# Clark's First Grow



## clarkkent (Jul 25, 2007)

Alright so I've read and read and read some more and I'm ready to give this a shot. I realize that this won't be the most expensive or elaborate setup but I think it will work out just fine. If it doesn't, oh well...I'll only be out time.

I set a dozen or so bag seeds to germinate 2 days ago between some paper towels and plates. Today I checked on them again and have some sprouts!!






:woohoo:
Man I love this picture.  Reminds me of when my kids were born.  Is that wrong?  lol

Anyhow, of the twelve seeds 3 have sprouted so I'll get them into some dirt while I wait for the others.

And here is their new home. 


I still plan on putting a small fan in and have put some vent holes at the bottom and top. I'm also going to run by the hardware store and pick up something to reflect the light down and I think we'll be good to go.

It's 24" wide x 18" deep. So far I've got 3 compact flourescents at 2700 lumen each. That may be cutting it close from what I've read, but it's what I have for now. If I need to bump it up, I will.

I'll keep updating and look forward to constructive criticism.


----------



## clarkkent (Jul 25, 2007)

hmm, links but no pics


----------



## HYDRO333 (Jul 25, 2007)

They don't even work!!!


----------



## Flyinghigh (Jul 26, 2007)

No Pix still


----------



## MrPuffAlot (Jul 26, 2007)

working for me..

Looks good, goodluck and may the force be with you...

might want to get some good seeds.. 1st grow or not.
4 months down the road, you gonna think.. " darn, i could 
of grown and smoking of my own chronic, instead i got some
midgrade schwag"


----------



## THE BROTHER'S GRUNT (Jul 26, 2007)

*Hey whats going on SuperMan oops i mean Clarkkent.   Looks like your off to a good start. Congrats on the new members of your family. :hubba:  *


----------



## BluntFullOfKush (Jul 26, 2007)

Nice grow box you got there. try to get like 3 more CFL's and 2 shop lights mounted on each side and you will reall be rolling. you will be looking at close to $45 maybe 50 . I see cheap shop light at walmart for 10-$15.Thatll bump the light up nicely. hope this helps you out. Good Luck


----------



## clarkkent (Jul 26, 2007)

MrPuffAlot said:
			
		

> working for me..
> 
> Looks good, goodluck and may the force be with you...
> 
> ...



Yeah, I was thinking the same thing.  Everytime I cruise the seedbank sites and see all the pics posted on here, I'm like, damn I would like to grow something and actually KNOW what it's called and what to expect.

Which leads to a question I have....is there a guide or something that can help you identify a strain of marijuana?  Like once it starts growing good, can you tell what it really is?

Source material
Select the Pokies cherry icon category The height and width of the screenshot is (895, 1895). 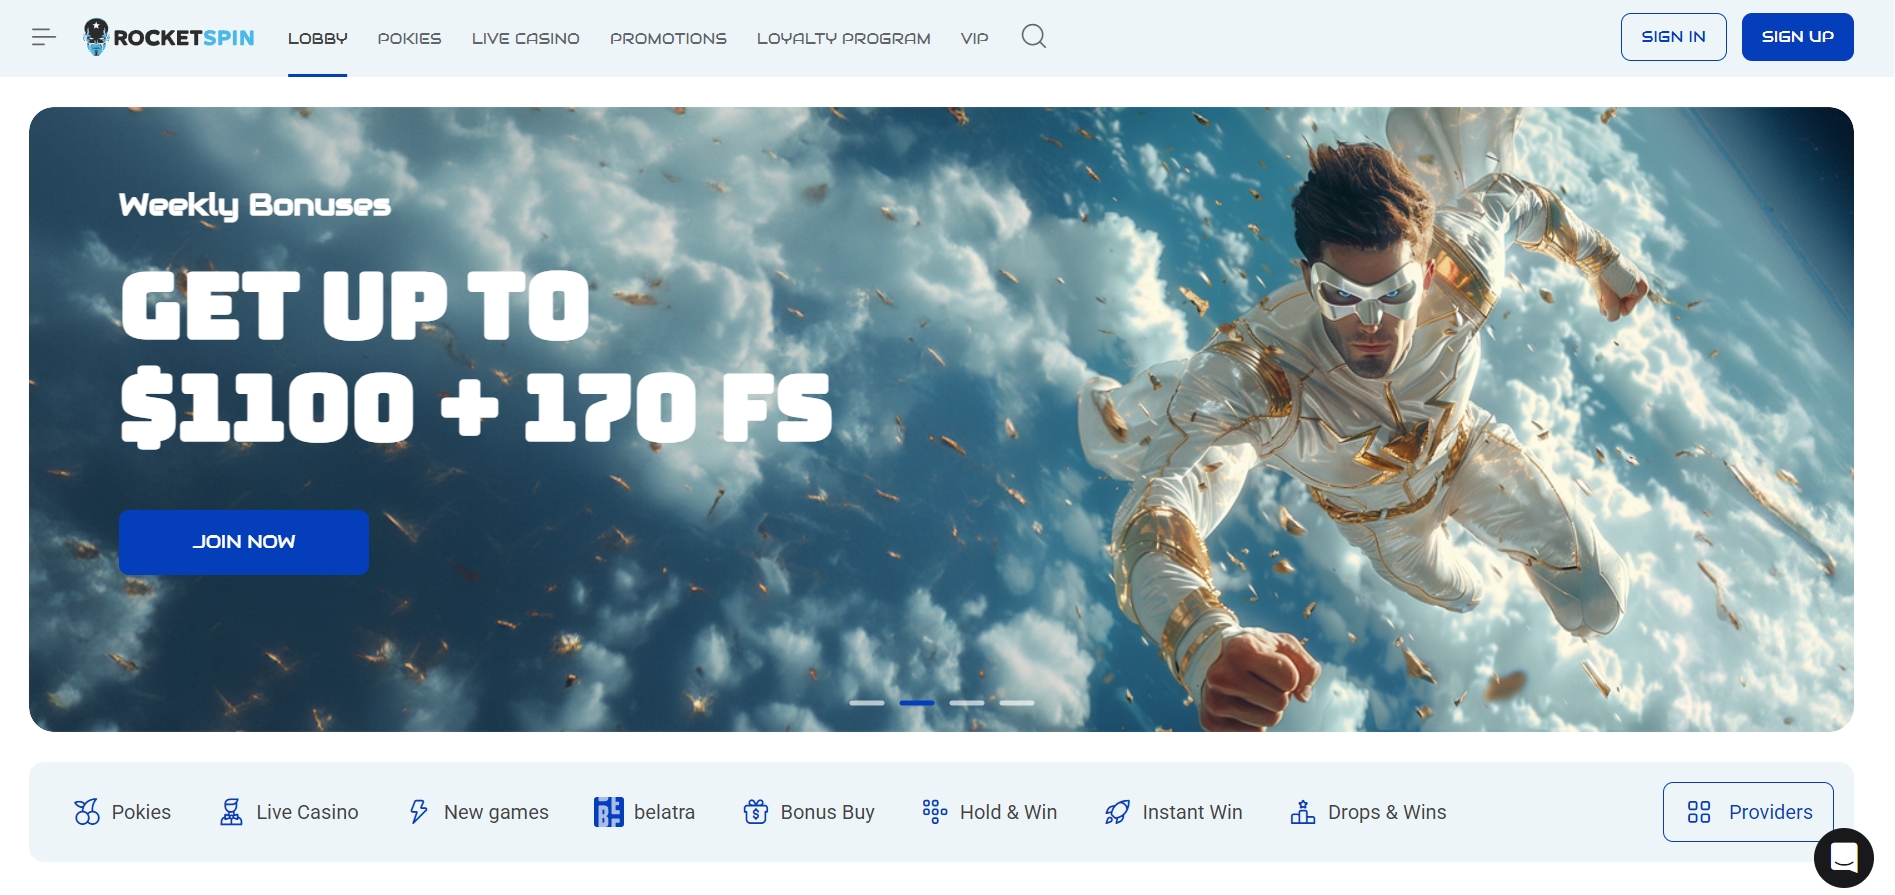123,812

Exercise set
**a)** In the forum thread about Clark's first grow, how big is the grow box?
**b)** Carry on the forum thread about Clark's first grow from the point where it stops.

Your written answers
**a)** 24 inches wide by 18 inches deep.

**b)**
----------



## clarkkent (Jul 26, 2007)

Day 4?  Dont' really know which day to count as their birthday...the day I put them to germinate or the day they sprouted.  I'll go by the germination day.  But they popped out yesterday and I put them in their JiffyPots.  Today 2 of the 6 in pots are above ground!  Gotta grab a few more pots for their lazy brothers and sisters that just popped in their paper towel home.

Grabbing a couple more lights and the fan tomorrow.


----------



## 3patas (Jul 26, 2007)

you know my friend you have to cut the bottom of and for now you are good with lights and when you get your new lights remember cool white  and  with florus 3 inches away from light  any help i am here


----------



## BluntFullOfKush (Jul 27, 2007)

hey 3 whats up my frien long tyme no talk, how waz the smoke?? O.K now, how many plants do you plan on putting in there, cause that will make a big difference on how many lights to use.Hey Clark if you got a credit card and dont mind spending bout 50-60 bucks for the light and bulbs you can go here http://www.wormsway.com/detail.asp?sku=SST102 and they got a cool T8 Sunleaves Saturn, Its 2x2 so it will fit in ya box perfectly. I gotta fix this guy PC and hes gonna give me a 400w light beats spending 160 for 1


----------



## Kupunakane (Jul 27, 2007)

Yo-Ho Clarkkent,
   LOL, Ya know everyone loves that name. My thoughts are about your venting. I too would love to recommend that you get something to excite youtself over. Lights are sneaky heat builders especially when the door is closed,  and it has a chance to accumulate the heat in that space, watch close OK ?
smoke in peace
KingKahuuna


----------



## BluntFullOfKush (Jul 27, 2007)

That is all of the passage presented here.